Requests ▸
1. Summarize the division-by-zero extract in two sentences.
2. Reproduce the division-by-zero extract word for word from "This isn't definitely" to "its a subclass.".

Extract provided ▸
╔══
This isn't definitely an error, because the object typed as int or float could be an instance
of a custom subclass which overrides division behavior to handle zero without error. But if this
unusual case occurs, the error can be avoided by explicitly typing the dividend as that safe custom
subclass; we only emit the error if the LHS type is exactly int or float, not if its a subclass.
a = 1 / 0 # error: "Cannot divide object of type `Literal[1]` by zero"
reveal_type(a) # revealed: float
b = 2 // 0 # error: "Cannot floor divide object of type `Literal[2]` by zero"
reveal_type(b) # revealed: int
c = 3 % 0 # error: "Cannot reduce object of type `Literal[3]` modulo zero"
reveal_type(c) # revealed: int
# error: "Cannot divide object of type `int` by zero"
reveal_type(int() / 0) # revealed: int | float
# error: "Cannot divide object of type `Literal[1]` by zero"
reveal_type(1 / False) # revealed: float
# error: [division-by-zero] "Cannot divide object of type `Literal[True]` by zero"
True / False
# error: [division-by-zero] "Cannot divide object of type `Literal[True]` by zero"
bool(1) / False
# error: "Cannot divide object of type `float` by zero"
reveal_type(1.0 / 0) # revealed: int | float
class MyInt(int): ...
# No error for a subclass of int
reveal_type(MyInt(3) / 0) # revealed: int | float
╚══
Data segment ▸
╔══
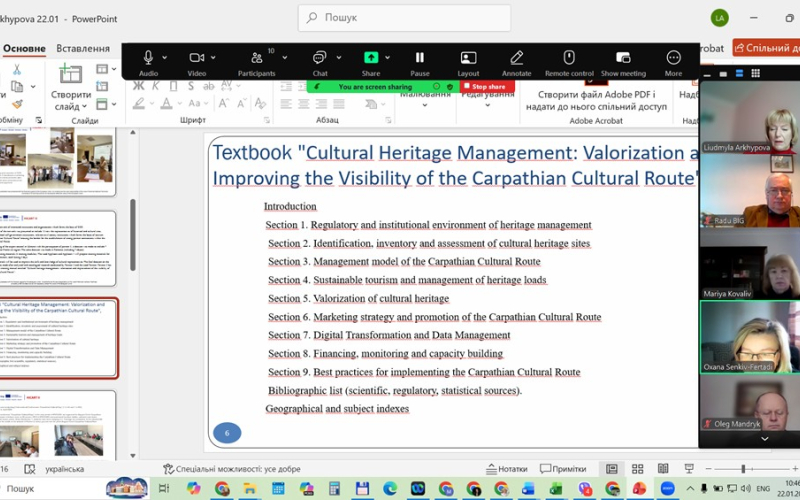The image size is (800, 500).
Task: Open the Layout options in Zoom
Action: tap(468, 58)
╚══
Answers for the exercise ▸
1. An object typed as int or float and divided by zero is not definitely an error, because it could be an instance of a custom subclass that overrides division behavior to handle zero without error. The error is emitted only if the LHS type is exactly int or float, not a subclass, so this unusual case can be avoided by explicitly typing the dividend as the safe custom subclass.

2.
This isn't definitely an error, because the object typed as int or float could be an instance
of a custom subclass which overrides division behavior to handle zero without error. But if this
unusual case occurs, the error can be avoided by explicitly typing the dividend as that safe custom
subclass; we only emit the error if the LHS type is exactly int or float, not if its a subclass.